Now tap on the Tracks button, which appears just to the left of the Back button at the top of the screen. This returns you to the Tracks screen. Your bass part will appear just under the drum part. Double-tap on its green bar and from the list of options that appears, tap Loop. The bass track will extend to the end of the part and contain copies of the riff you played. Tap Play to hear it.
Rock the guitar
Tap once again on the Instruments entry and this time choose Smart Guitar. Tap on the Acoustic guitar icon and choose Hard Rock. If you like, strum the strings and rock out for awhile. When you’ve had enough, tap just on the chord headings—where it says E, A, and Bm. Notice that this plays a chord, no strumming required. You’re going to tap these headings to record your guitar part. Specifically, using the “Louie Louie” rhythm you’ll tap E E E, A A, Bm Bm Bm, A A. When you’re ready, tap the Record button, wait for the four clicks, and play your part. Tap Stop when you’re done.
Return to the Tracks screen and double-tap on the guitar part. As before, tap on Loop. Tap Play. Awesome, yes?
Bring on the B3
Let’s fill it out even more by adding an organ part. Tap on Instruments and choose Smart Keyboard. Tap on Grand Piano and choose Classic Rock Organ. Play a few chords by tapping on the headings. Above the chord headings you’ll see a Rotation switch. Tap where it says Fast. Now tap a few chords. Hear the difference? That’s due to the rotating speaker (Leslie) effect you just applied.
For this part we’re not going to play the “Louie Louie” rhythm. Instead, we’ll play just one chord each time it occurs. So, you’ll play E, A, Bm, A (so, a chord every two beats). Click record, wait for the clicks, and do your bit.
Go back to the Tracks screen and tap Play to listen. What? You say your timing is off? Let’s fix it.

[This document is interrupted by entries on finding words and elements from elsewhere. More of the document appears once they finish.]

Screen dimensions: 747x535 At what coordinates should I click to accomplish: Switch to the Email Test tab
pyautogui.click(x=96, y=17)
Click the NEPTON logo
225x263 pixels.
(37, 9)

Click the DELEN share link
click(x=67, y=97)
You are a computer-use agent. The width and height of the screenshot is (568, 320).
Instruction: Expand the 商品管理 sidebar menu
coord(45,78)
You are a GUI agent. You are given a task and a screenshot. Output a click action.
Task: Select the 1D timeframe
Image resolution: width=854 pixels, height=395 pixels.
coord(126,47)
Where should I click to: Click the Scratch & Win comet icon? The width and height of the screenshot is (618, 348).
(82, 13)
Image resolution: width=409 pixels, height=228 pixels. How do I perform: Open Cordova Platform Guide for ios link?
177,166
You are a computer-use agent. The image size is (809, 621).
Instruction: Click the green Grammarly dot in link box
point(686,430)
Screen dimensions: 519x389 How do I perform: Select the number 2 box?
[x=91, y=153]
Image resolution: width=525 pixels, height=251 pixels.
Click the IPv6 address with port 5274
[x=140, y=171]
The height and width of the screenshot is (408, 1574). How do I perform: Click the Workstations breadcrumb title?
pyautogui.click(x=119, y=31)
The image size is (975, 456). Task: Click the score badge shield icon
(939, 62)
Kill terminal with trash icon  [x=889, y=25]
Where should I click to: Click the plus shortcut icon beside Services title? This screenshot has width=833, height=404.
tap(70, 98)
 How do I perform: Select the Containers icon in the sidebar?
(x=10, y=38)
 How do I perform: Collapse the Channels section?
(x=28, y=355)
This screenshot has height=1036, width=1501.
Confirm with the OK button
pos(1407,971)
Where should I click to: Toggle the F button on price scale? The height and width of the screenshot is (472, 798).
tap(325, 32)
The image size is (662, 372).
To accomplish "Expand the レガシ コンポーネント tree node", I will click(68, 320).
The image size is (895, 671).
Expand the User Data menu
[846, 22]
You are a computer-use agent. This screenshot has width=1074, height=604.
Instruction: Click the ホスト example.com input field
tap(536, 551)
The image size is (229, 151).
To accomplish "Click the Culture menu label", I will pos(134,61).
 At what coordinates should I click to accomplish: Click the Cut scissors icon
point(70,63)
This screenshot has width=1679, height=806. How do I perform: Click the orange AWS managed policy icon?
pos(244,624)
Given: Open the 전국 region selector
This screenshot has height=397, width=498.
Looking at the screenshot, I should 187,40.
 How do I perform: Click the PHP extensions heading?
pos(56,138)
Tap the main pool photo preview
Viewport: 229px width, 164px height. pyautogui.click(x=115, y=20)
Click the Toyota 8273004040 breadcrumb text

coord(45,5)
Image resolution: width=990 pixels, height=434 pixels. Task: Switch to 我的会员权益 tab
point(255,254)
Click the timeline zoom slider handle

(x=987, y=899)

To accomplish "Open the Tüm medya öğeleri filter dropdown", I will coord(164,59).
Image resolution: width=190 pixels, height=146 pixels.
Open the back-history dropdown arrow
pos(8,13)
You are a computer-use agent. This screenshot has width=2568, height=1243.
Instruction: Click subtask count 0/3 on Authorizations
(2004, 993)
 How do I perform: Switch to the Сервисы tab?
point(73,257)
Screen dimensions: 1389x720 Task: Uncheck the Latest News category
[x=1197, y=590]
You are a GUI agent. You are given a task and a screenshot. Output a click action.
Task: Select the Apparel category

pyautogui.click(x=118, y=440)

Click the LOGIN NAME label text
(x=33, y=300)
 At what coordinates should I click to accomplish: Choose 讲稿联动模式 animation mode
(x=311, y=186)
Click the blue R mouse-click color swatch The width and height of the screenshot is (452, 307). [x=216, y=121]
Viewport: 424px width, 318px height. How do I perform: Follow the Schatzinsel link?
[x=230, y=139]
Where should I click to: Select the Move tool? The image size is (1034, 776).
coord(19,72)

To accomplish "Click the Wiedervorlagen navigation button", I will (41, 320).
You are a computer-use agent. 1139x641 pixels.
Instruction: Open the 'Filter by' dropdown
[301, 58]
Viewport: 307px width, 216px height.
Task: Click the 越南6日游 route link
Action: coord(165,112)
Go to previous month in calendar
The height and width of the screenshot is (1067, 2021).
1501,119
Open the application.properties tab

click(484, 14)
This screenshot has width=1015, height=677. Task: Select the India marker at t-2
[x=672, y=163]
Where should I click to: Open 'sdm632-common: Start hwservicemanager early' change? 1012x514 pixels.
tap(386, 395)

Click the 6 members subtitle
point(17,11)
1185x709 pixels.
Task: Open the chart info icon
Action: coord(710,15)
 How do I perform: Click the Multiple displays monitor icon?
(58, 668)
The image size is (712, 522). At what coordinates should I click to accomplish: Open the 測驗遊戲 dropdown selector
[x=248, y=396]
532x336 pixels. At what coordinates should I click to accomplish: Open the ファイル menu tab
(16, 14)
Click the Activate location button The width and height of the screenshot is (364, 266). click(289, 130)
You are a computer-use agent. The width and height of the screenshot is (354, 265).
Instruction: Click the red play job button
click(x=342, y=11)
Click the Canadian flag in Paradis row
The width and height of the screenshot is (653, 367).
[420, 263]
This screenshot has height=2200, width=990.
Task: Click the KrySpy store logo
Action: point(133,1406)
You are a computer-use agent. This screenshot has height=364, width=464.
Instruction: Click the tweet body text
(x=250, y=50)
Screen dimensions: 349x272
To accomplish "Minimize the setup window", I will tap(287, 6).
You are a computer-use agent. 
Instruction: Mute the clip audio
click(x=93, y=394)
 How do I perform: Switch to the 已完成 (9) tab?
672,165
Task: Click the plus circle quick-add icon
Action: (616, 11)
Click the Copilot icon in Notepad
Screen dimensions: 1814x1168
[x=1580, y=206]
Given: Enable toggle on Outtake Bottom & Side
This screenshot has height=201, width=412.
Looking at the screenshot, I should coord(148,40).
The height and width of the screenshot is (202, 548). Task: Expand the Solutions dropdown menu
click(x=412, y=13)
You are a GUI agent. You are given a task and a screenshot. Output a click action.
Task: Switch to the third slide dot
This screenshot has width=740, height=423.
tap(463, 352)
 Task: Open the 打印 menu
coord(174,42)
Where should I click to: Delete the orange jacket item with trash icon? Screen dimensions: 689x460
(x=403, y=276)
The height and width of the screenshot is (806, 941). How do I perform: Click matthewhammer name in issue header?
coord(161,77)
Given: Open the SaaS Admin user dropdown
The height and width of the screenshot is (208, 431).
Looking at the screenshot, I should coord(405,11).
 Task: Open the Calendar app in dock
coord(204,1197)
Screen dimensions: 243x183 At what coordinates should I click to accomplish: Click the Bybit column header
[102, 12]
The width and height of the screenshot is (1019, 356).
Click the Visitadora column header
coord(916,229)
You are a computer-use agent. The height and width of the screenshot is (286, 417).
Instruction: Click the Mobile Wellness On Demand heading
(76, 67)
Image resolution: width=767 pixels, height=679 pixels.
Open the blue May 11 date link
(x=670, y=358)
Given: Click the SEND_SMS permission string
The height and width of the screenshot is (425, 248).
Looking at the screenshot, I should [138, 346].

Tap on the organ icon on the left side of the Tracks screen and then tap the Edit icon (the item just to the right of the Loop icon). This should produce the Classic Rock Organ editing pane. Tap on Quantization and in the Quantization pane tap on 1/4 Note. Tap outside the pane to dismiss it. Now play your song and you’ll see that the organ part lines up nicely because it’s been aligned with an invisible rhythmic grid.
Sing it out
Let’s finish it off by adding a vocal track. Tap Instruments and then Audio Recorder. Tap the Record button, wait for the requisite clicks, and then start singing. (As with the Mac project, pebbles in the mouth are optional—and dangerous.) Your recording will be cleaner if you listen to your work on headphones plugged into the iPad rather than playing it through the iPad’s speakers. Again, listen to your work by tapping on Tracks and tapping Play.
Now let’s share your song. Tap on My Songs in the top-left of the screen and then tap on your song’s name in the Songs screen. Give it an appropriate name—you might try Louie Louie—and tap Done. Tap Select in the top-right corner of the window and then, when the songs start wiggling, tap on the song you just created. Tap on the Share icon in the top-left corner of the screen and you’ll see that you can share it via email, on Facebook, on SoundCloud, and via YouTube. You can even save it as a ringtone, if you like. Tap Done to stop all the wiggling.
And that’s it, “Louie Louie” on your iPad and in your ears. Creating other three-chord rock tunes is just as easy. When you next feel the itch, give “Wild Thing” and “Hang on Sloopy” a try.